Hi there,
I had a big giant email planned here, but as I was writing it I narrowed
down the scope of the problem we're having to a recursive stat call (I
think) in vdelivermail.c
First, some background on the setup:
I'm in the process of migrating a 12 G, ~5000 user
sendmail/aliases/virtualuser system to a qmail/vpopmail one, using MySQL as
the backend and am having a single problem holding me up.
We've got a cluster of 3 delivery machines, with a /vpopmail parition
shared over NFS. The NFS server is also the MySQL DB server where the
backend is done. /vpopmail is a 3Ware RAID 10 running ReiserFS. (We've
tried both the defaults and noatime/notail.)
All the 800 or so virtual domains are empty (save for the postmaster
account) and filled with .qmail-vuser files that forward to
[EMAIL PROTECTED] When a vpopmail user is made at one of those
domains, delivery happens instantaneously. Delivering to any vpopmail user
at the default domain results in vdelivermail hanging for 2-10 minutes
before finally delivering the message.
vuserinfo -d [EMAIL PROTECTED] works fine, which led me to
believe it was not a MySQL table problem (we're not using many_domains).

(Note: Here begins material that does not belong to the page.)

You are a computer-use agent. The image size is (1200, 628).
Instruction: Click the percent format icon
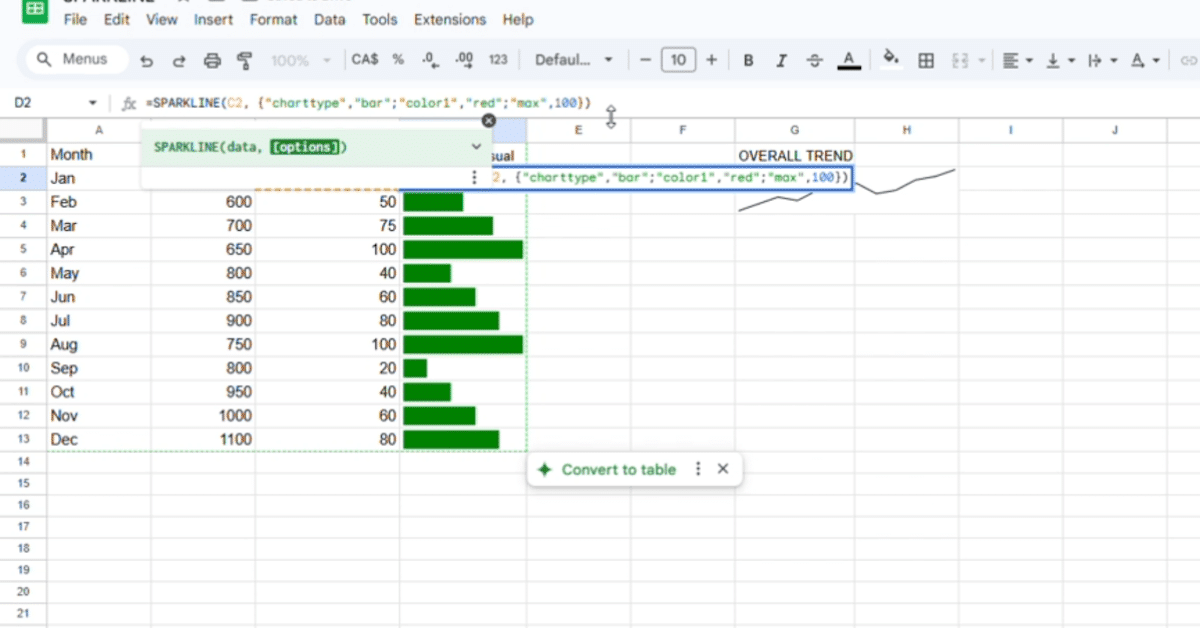[x=397, y=60]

The vdelivery hang occurs whether delivering directly ON the NFS server, or
delivering on one of the cluster servers (though the time of the delay
varies unpredictably), which leads me to think that it's not an NFS
problem. Standard NFS read/writes are fine.

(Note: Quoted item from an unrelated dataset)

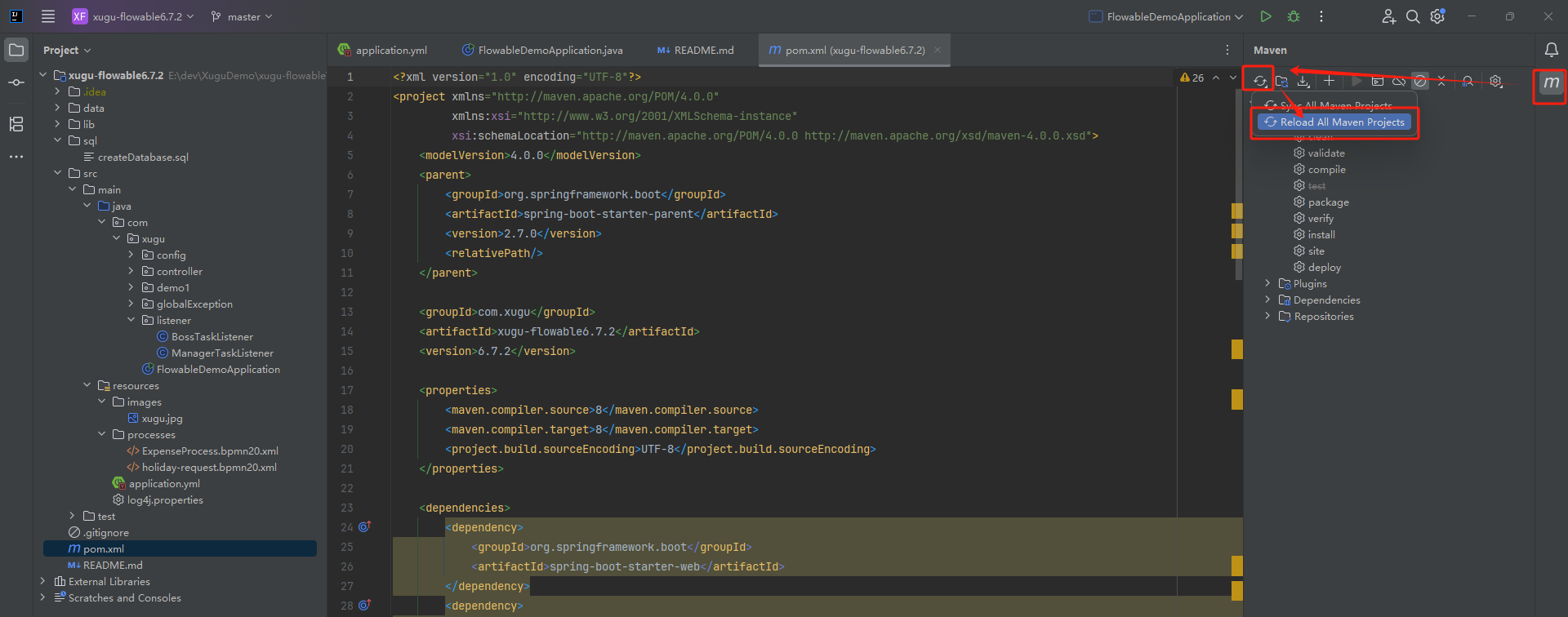Click the 26 warnings indicator in editor
Image resolution: width=1568 pixels, height=617 pixels.
pyautogui.click(x=1192, y=78)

Additionally, copying files into and out of user's Maildirs manually works
fine, and squirrelmail and courier-imap are handling the situation fine as
well.
Attempted delivery to non-existant addresses gives a failure message
immediately.
Manual testing was done with a line like below, to verify it wasn't
anything else in qmail:
cat /vpopmail/testing/samplemail.txt | env EXT=cleaver
HOST=defaultdomain.com vdelivermail '' bounce-no-mailbox
Okay, as I was writing the above message, I decided to strace the running
vdelivermail process and discovered that vdelivermail was looping here:
stat64(/etc/vpopmail/domains/defaultdomain.com/5/charlenes/Maildir//new/1078418383.M015727P2293.haku.defaultdomain.com,
{st_mode=S_IFREG|0644, st_size=11180, ...}) = 0
stat64(/etc/vpopmail/domains/defaultdomain.com/5/charlenes/Maildir//new/1078418397.M208677P5866.haku.defaultdomain.com,
{st_mode=S_IFREG|0644, st_size=2123, ...}) = 0
stat64(/etc/vpopmail/domains/defaultdomain.com/5/charlenes/Maildir//new/1078418401.M185492P7109.haku.defaultdomain.com,
{st_m
[later]
stat64(/etc/vpopmail/domains/defaultdomain.com/E/gary/Maildir//new/1078419549.M564758P6609.haku.defaultdomain.com,
{st_mode=S_IFREG|0644, st_size=2744, ...}) = 0
stat64(/etc/vpopmail/domains/defaultdomain.com/E/gary/Maildir//new/1078419549.M438602P6573.haku.defaultdomain.com,
{st_mode=S
It appears to be stating every single message in every user underneath the
default domain's directory(!). Given that there is about 12 GB of mail
that's being transferred over in the test systems (before we go live), that
would explain the long delay. As it gets cached by NFS or the local disk
array, the time the stats take vary.
Any ideas on why it might be doing this? I'm looking over count_dir in
vdelivermail.c right now and not seeing it. =(
Sincerely,
Japheth J.C. Cleaver